▸ What you should do
The required output is the lines from the one with "Le Club (618, 134)" through the end of the data, repeated verbatim, with no pictures included.

[Material for this task — start]

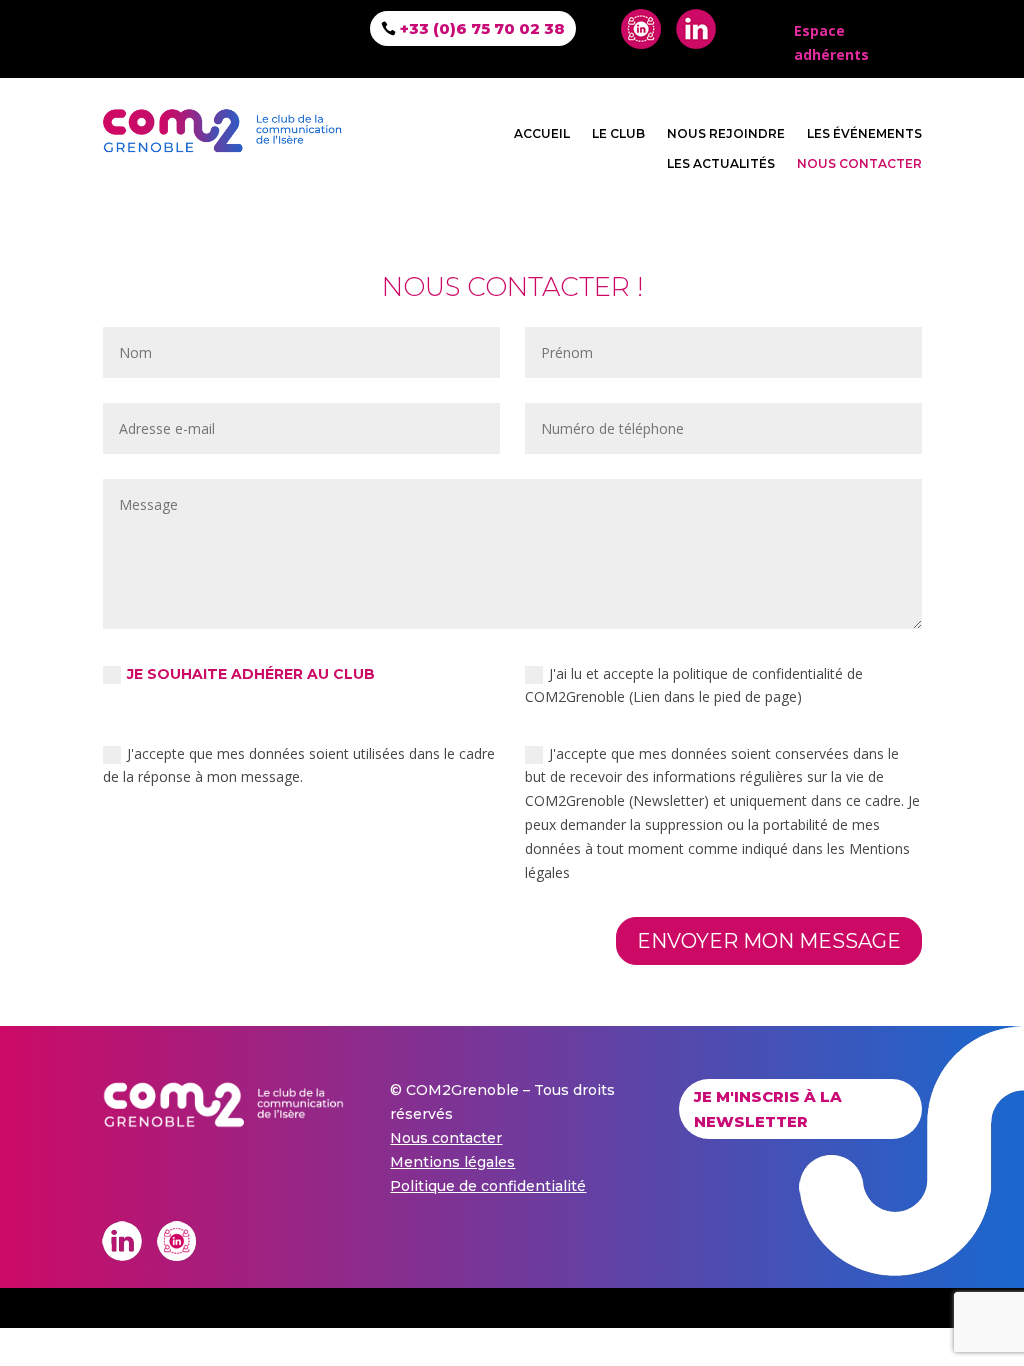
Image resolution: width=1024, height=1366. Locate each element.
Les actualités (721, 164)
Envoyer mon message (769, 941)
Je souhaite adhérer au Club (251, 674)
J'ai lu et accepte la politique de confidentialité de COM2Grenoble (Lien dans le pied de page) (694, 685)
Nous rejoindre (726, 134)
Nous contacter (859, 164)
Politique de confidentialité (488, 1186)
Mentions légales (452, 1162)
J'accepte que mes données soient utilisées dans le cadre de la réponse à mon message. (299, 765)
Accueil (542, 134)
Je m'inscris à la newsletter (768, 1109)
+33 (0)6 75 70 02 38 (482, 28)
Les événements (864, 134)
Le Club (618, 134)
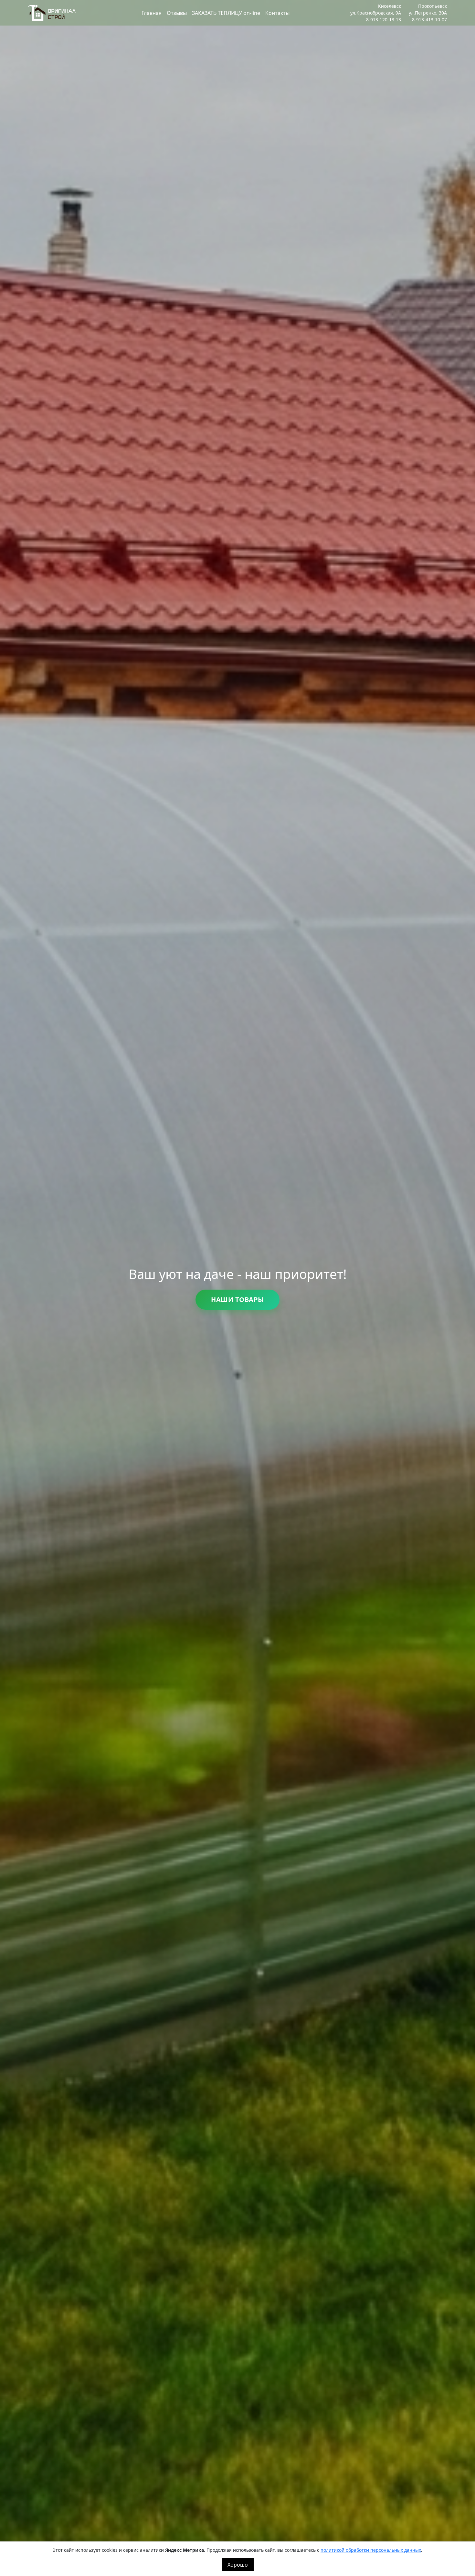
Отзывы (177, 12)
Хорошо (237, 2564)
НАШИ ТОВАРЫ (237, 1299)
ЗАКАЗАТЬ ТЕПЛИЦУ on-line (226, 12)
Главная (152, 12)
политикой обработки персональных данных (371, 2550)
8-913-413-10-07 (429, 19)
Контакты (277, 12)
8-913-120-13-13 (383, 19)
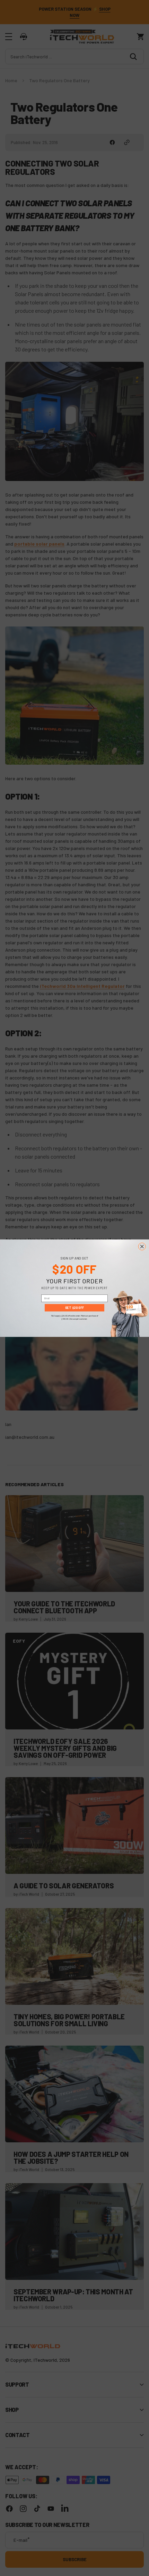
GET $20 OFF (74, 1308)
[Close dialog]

[Material for this task — finish]

▸ Solution to the problem
Le Club (618, 134)
Отзывы (177, 12)
Хорошо (237, 2564)
НАШИ ТОВАРЫ (237, 1299)
ЗАКАЗАТЬ ТЕПЛИЦУ on-line (226, 12)
Главная (152, 12)
политикой обработки персональных данных (371, 2550)
8-913-413-10-07 (429, 19)
Контакты (277, 12)
8-913-120-13-13 (383, 19)
GET $20 OFF (74, 1308)
[Close dialog]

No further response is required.